GLocal is a modular system for efficient Global and Local exploration planning and mapping in large scale environments, accounting for past pose corrections due to state estimation drift. In a submap-based approach, multiple layers of both mapping and planning are combined to achieve robustness to drift while maintaining efficiency in large scale environments.

output Different modules of GLocal (left) and GLocal in action for large scale exploration subject to odometry drift (right).

Table of Contents

Credits

Setup

Examples

Papers

If you find this package useful for your research, please consider citing our paper:

  • Lukas Schmid, Victor Reijgwart, Lionel Ott, Juan Nieto, Roland Siegwart, and Cesar Cadena, "A Unified Approach for Autonomous Volumetric Exploration of Large Scale Environments under Severe Odometry Drift", in IEEE Robotics and Automation Letters, vol. 6, no. 3, pp. 4504-4511, July 2021 [IEEE | ArXiv | Video]
    @ARTICLE{schmid2021glocal,
      author={L. {Schmid} and V. {Reijgwart} and L. {Ott} and J. {Nieto} and R. {Siegwart} and C. {Cadena}},
      journal={IEEE Robotics and Automation Letters},
      title={A Unified Approach for Autonomous Volumetric Exploration of Large Scale Environments under Severe Odometry Drift},
      year={2021},
      volume={6},
      number={3},
      pages={4504-4511},
      doi={10.1109/LRA.2021.3068954},
      month={July},
    }

The local exploration planner is largely based on mav_active_3d_planning:

  • Lukas Schmid, Michael Pantic, Raghav Khanna, Lionel Ott, Roland Siegwart, and Juan Nieto, "An Efficient Sampling-based Method for Online Informative Path Planning in Unknown Environments", in IEEE Robotics and Automation Letters, vol. 5, no. 2, pp. 1500-1507, April 2020 [IEEE | ArXiv | Video]
    @ARTICLE{schmid2020activeplanning,
      author={L. {Schmid} and M. {Pantic} and R. {Khanna} and L. {Ott} and R. {Siegwart} and J. {Nieto}},
      journal={IEEE Robotics and Automation Letters},
      title={An Efficient Sampling-Based Method for Online Informative Path Planning in Unknown Environments},
      year={2020},
      volume={5},
      number={2},
      pages={1500-1507},
      doi={10.1109/LRA.2020.2969191},
      month={April},
    }

The global mapping is largely based on voxgraph:

  • Victor Reijgwart, Alexander Millane, Helen Oleynikova, Roland Siegwart, Cesar Cadena and Juan Nieto, "Voxgraph: Globally Consistent, Volumetric Mapping Using Signed Distance Function Submaps" in IEEE Robotics and Automation Letters, vol. 5, no. 1, pp. 227-234, January 2020 [IEEE | ArXiv | Video]
    @ARTICLE{reijgwart2020voxgraph,
      author={V. {Reijgwart} and A. {Millane} and H. {Oleynikova} and R. {Siegwart} and C. {Cadena} and J. {Nieto}},
      journal={IEEE Robotics and Automation Letters}, 
      title={Voxgraph: Globally Consistent, Volumetric Mapping Using Signed Distance Function Submaps}, 
      year={2020},
      volume={5},
      number={1},
      pages={227-234},
      doi={10.1109/LRA.2019.2953859},
      month={January},
    }

Video

For a short overview of the system check out our video on youtube:

youtube video

Installation

Installation instructions for Linux.

Prerequisites

  1. If not already done so, install ROS (Desktop-Full is recommended).

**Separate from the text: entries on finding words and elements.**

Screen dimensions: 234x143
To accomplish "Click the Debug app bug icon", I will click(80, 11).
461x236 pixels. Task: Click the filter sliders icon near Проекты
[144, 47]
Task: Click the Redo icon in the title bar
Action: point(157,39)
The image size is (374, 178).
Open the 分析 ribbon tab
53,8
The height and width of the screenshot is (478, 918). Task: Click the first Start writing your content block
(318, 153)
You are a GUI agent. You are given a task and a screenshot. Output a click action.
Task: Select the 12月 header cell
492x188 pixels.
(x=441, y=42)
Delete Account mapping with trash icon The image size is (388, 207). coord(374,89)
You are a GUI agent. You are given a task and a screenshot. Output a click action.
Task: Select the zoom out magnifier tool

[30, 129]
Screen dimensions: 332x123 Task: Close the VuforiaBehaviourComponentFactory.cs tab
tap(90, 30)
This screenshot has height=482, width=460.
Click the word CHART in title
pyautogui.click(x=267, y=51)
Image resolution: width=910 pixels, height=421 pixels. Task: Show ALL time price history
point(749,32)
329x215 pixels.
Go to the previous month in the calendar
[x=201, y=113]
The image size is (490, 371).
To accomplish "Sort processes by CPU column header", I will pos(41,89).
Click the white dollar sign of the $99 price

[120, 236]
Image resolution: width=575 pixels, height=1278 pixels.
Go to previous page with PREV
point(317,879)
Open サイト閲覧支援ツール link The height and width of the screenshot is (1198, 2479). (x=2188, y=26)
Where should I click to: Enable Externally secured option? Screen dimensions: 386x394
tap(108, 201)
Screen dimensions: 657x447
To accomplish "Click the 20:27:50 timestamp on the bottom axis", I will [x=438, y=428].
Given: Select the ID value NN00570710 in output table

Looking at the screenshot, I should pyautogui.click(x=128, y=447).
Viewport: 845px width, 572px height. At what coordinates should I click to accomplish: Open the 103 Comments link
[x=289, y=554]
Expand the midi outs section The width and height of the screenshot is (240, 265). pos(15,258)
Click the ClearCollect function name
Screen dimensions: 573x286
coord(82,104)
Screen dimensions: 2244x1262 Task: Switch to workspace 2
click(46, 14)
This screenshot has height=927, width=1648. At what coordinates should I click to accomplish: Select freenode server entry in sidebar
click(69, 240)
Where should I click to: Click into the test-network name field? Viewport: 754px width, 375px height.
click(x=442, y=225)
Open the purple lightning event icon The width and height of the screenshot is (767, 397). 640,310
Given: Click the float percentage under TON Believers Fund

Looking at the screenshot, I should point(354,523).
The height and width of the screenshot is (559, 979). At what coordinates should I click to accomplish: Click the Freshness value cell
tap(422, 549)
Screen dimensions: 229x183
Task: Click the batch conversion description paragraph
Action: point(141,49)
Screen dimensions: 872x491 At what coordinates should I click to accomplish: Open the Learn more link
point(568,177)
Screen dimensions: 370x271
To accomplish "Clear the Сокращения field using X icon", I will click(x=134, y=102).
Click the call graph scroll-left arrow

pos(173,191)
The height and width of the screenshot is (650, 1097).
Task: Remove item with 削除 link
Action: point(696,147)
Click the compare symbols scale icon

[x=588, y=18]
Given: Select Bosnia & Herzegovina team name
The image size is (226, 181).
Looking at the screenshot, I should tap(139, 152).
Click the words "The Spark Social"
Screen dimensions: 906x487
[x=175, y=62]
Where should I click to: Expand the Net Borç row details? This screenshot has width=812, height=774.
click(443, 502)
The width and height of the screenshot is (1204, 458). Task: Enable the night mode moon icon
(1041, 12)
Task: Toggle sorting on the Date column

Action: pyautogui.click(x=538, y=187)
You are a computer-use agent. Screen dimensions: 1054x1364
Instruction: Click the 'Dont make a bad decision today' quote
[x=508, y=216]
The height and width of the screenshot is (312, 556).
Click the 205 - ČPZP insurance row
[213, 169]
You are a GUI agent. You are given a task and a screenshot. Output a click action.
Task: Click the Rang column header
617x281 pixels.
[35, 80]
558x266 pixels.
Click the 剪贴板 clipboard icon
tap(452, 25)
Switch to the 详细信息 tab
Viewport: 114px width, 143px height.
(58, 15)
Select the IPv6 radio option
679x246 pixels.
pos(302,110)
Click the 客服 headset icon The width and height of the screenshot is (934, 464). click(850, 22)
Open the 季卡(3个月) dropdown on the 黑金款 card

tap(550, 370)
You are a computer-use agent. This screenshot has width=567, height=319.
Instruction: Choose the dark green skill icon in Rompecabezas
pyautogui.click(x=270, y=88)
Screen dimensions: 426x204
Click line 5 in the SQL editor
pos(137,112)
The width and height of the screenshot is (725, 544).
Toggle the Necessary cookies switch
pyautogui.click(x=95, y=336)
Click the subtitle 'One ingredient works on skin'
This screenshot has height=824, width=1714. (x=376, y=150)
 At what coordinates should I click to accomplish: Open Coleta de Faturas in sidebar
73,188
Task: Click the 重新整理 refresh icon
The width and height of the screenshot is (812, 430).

  2. If not already done so, create a catkin workspace with catkin tools:

    # Create a new workspace
    sudo apt-get install python-catkin-tools
    mkdir -p ~/catkin_ws/src
    cd ~/catkin_ws
    catkin init
    catkin config --extend /opt/ros/$ROS_DISTRO
    catkin config --cmake-args -DCMAKE_BUILD_TYPE=Release
    catkin config --merge-devel

Installation

  1. Move to your catkin workspace:

    cd ~/catkin_ws/src
  2. Download repo using a SSH key or via HTTPS:

    git clone git@github.com:ethz-asl/glocal_exploration.git # SSH
    git clone https://github.com/ethz-asl/glocal_exploration.git # HTTPS
  3. Install system dependencies:

    sudo apt-get install python-wstool python-catkin-tools
  4. Download and install package dependencies using SSH or HTTPS ros install:

    • If you created a new workspace.
    wstool init . ./glocal_exploration/glocal_ssh.rosinstall # SSH
    wstool init . ./glocal_exploration/glocal_https.rosinstall # HTTPS
    wstool update
    • If you use an existing workspace. Notice that some dependencies require specific branches that will be checked out.
    wstool merge -t . ./glocal_exploration/glocal_ssh.rosinstall # SSH
    wstool merge -t . ./glocal_exploration/glocal_https.rosinstall # HTTPS
    wstool update
  5. Compile and source:

    catkin build glocal_exploration_ros  
    source ../devel/setup.bash

Simulation Setup

This step installs the simulation framework based on Unreal Engine (UE4) and AirSim used in the example. Notice that GLocal can be run with any other simulator or physical robot. If you intend to use another simulation framework the simulation setup can be skipped.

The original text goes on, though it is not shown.